━━━━━ DATASET RECORDS ━━━━━
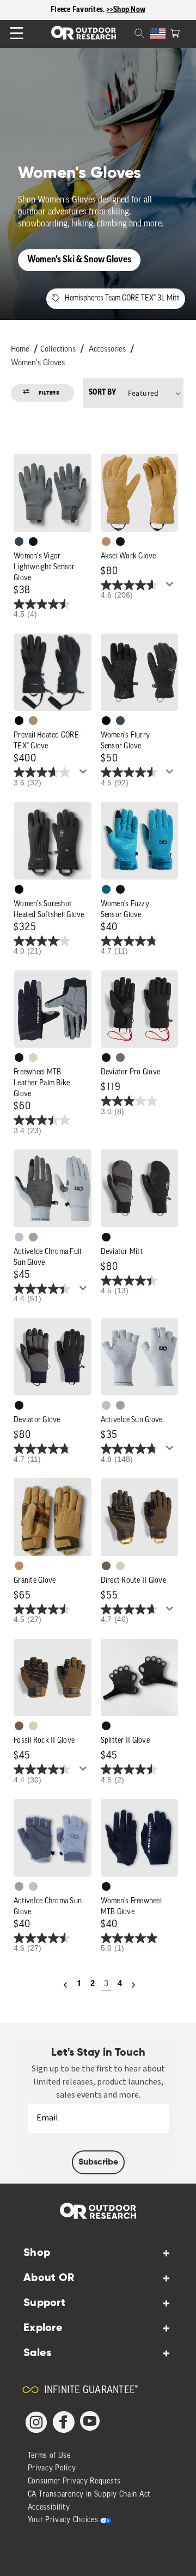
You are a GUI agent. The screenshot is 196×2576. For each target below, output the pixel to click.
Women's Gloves (38, 363)
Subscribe (98, 2162)
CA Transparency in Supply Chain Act (89, 2495)
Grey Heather (33, 1237)
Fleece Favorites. (79, 10)
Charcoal (19, 541)
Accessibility (49, 2508)
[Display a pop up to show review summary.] (171, 587)
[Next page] (133, 1985)
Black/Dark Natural (33, 720)
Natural (106, 541)
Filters (49, 393)
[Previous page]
━━━━━
# ASSIGNMENT:
Above are the records; copy exactly the lines from the one with "Charcoal (19, 541)" through the final line.

# RESULT OF THE TASK:
Charcoal (19, 541)
Accessibility (49, 2508)
[Display a pop up to show review summary.] (171, 587)
[Next page] (133, 1985)
Black/Dark Natural (33, 720)
Natural (106, 541)
Filters (49, 393)
[Previous page]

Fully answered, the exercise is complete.